‘Yaazer’ was the original name for a Sheikh Mohammed-owned colt who, once he began to sparkle on the gallops as an unraced two-year-old, was given a different identity - and with it a date with destiny in the first Dubai World Cup of the new millennium. The renamed Dubai Millennium duly made it to Nad Al Sheba as a four-year-old in 2000, by which time he had won seven of his eight starts. The only blemish on his record had come in the Derby when pulling too hard, but otherwise his wins at three had included Group 1 victories over a mile in the Prix Jacques le Marois and the Queen Elizabeth II Stakes.
Dubai Millennium warmed up for the Dubai World Cup by breaking the track record on his dirt debut in a listed race at Nad Al Sheba just over three weeks beforehand and lined up against twelve rivals in the world’s most valuable race (worth £2,286,427 to the winner). The field included horses from the USA, Hong Kong, Japan and Saudi Arabia, besides a couple from Britain (Running Stag and Lear Spear) and two other stable-companions representing Godolphin and Saeed bin Suroor.
The most dangerous of Dubai Millennium’s rivals appeared to be the US-trained six-year-old Behrens who had disappointed when favourite for the Breeders’ Cup Classic but had since added another Grade 1 to his record in the Gulfstream Park Handicap the previous month.
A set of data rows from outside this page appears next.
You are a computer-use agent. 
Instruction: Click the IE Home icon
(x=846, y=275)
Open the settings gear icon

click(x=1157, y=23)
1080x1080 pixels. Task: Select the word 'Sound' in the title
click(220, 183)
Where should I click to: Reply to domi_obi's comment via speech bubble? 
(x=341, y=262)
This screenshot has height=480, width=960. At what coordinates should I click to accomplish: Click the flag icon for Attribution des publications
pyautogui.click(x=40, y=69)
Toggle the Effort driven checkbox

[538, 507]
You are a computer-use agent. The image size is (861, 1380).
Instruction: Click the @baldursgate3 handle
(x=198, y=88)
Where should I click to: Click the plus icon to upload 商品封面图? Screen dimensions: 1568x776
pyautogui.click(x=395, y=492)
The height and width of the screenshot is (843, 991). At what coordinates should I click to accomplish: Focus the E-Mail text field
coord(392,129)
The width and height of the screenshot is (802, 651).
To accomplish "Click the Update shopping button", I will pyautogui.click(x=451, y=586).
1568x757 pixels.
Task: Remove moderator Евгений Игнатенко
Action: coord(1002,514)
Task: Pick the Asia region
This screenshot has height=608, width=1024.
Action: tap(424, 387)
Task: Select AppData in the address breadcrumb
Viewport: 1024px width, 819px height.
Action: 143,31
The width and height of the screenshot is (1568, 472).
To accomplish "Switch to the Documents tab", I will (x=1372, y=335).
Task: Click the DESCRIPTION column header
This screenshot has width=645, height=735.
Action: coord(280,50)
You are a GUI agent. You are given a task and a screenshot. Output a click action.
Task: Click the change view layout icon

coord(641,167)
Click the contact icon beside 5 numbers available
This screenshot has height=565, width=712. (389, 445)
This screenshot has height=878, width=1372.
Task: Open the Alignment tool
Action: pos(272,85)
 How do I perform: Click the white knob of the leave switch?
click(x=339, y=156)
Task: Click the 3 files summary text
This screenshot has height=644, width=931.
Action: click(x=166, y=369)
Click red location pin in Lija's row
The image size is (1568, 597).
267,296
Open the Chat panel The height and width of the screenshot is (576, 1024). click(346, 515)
But soon after the stalls opened, dangers proved non-existent for Frankie Dettori and Dubai Millennium as Racehorses described:
‘Dubai Millennium went to the front inside the first furlong, eased across to the rail from his outside draw, and was thereafter in a class of his own. It was a rout, and the ease with which Dubai Millennium administered it was a cause for disbelief. Racing apparently well within himself until the straight, he had the rest struggling to keep up well before that point and then sprinted away once in line for home. Behrens, Running Stag and Saint’s Honor had been within two lengths of him off the final turn, three furlongs out, but Dubai Millennium was well clear over the last furlong and a half, and what was supposed to be a race had turned into a ceremony of acclamation…
‘At the post, in the midst of Dettori’s energetic celebrations, Dubai Millennium held an official winning margin of six lengths over Behrens, who had himself drawn five and a half clear of Public Purse and Puerto Madero. In our estimation, these distances were more like seven lengths and six and a half. Either way, and why mince words, the winner had put on a display of sheer brilliance.’
Dubai Millennium had lowered the track record again, and on the Timeform scale that ‘sheer brilliance’ equated to a rating of 140, a mark which only Frankel (147) has bettered since. The Breeders’ Cup Classic was announced as Dubai Millennium’s main target later in the year, but he managed only one more run, and win (in the Prince of Wales’s Stakes back on turf at Royal Ascot) before a fractured leg ended his racing career. His subsequent stud innings proved sadly short-lived too, but top sire Dubawi figured among Dubai Millennium’s only crop of foals.
Dubawi is the sire of Mubtaahij, last year’s Dubai World Cup runner-up, who’ll be bidding to go one better this year, though in Arrogate he faces a rival with the potential to be the best Dubai World Cup winner since Dubai Millennium himself.